There are 3 parameters that need to be specified:

input_file : The answers needed to be evaluated. You must provide a jsonl file, where each line contains an "id" and a "generation", which corresponds to the id of the question and the corresponding answer, respectively. The correspondence between id and question can be found in our dataset. You can see scripts/input_file_demo. jsonl for the exact structure.
model_name (optional): The evaluator model used to evaluate the P.D. metric, default to be "Phi3". Now we offer two options: "Phi3" and "GPT-2", you can use other models as evaluator as well.
partial_answers_file (optional): The dataset to be used for evaluation, default to be"test". You have two choices: "test" and "dev", corresponding to our test and dev splits, respectively.

Then run

./run_PD.sh --input_file <your_input_file>

Your can get the P.D. score of the input file on corresponding dataset.

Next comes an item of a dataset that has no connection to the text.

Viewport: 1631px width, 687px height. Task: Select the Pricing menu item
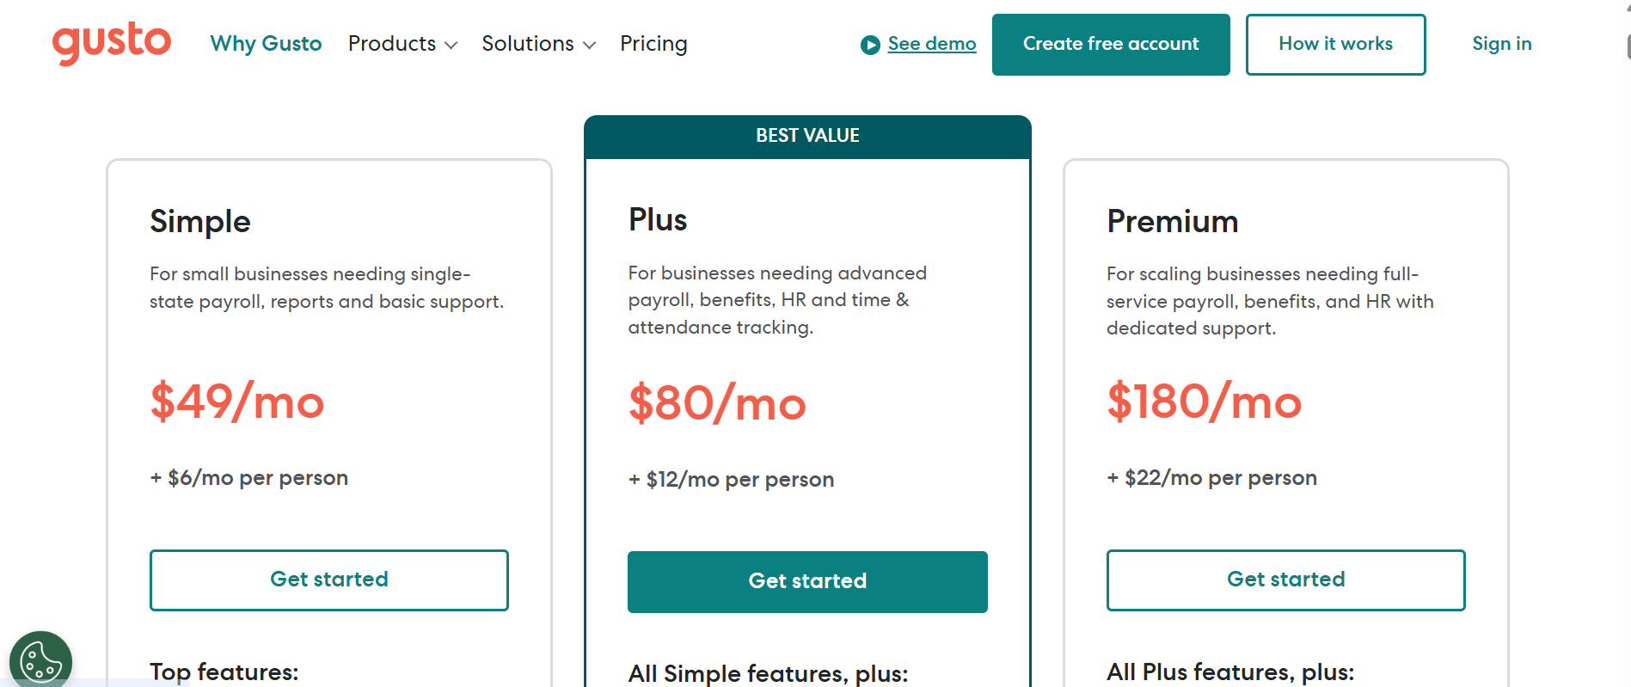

If you use the input_file_demo.jsonl, the output should be

File: input_file_demo.jsonl, Average P.D. score: 3.9867007732391357

Evaluate with the D.A. metric

You can evaluate the D.A. metric with run_DA.sh :

There are 3 parameters that need to be specified:

input_file : The answers needed to be evaluated. You must provide a jsonl file, where each line contains an "id" and a "generation", which corresponds to the id of the question and the corresponding answer, respectively. The correspondence between id and question can be found in our dataset. You can see scripts/input_file_demo. jsonl for the exact structure.
model_name (optional): The evaluator model used to evaluate the D.A. metric, default to be "MiniCPM". Now we offer two options: "Phi3" and "MiniCPM", you can use other models as evaluator as well.
partial_answers_file (optional): The dataset to be used for evaluation, default to be"test". You have two choices: "test" and "dev", corresponding to our test and dev splits, respectively.

Then run

./run_DA.sh --input_file <your_input_file>

Your can get the D.A. score of the input file on corresponding dataset.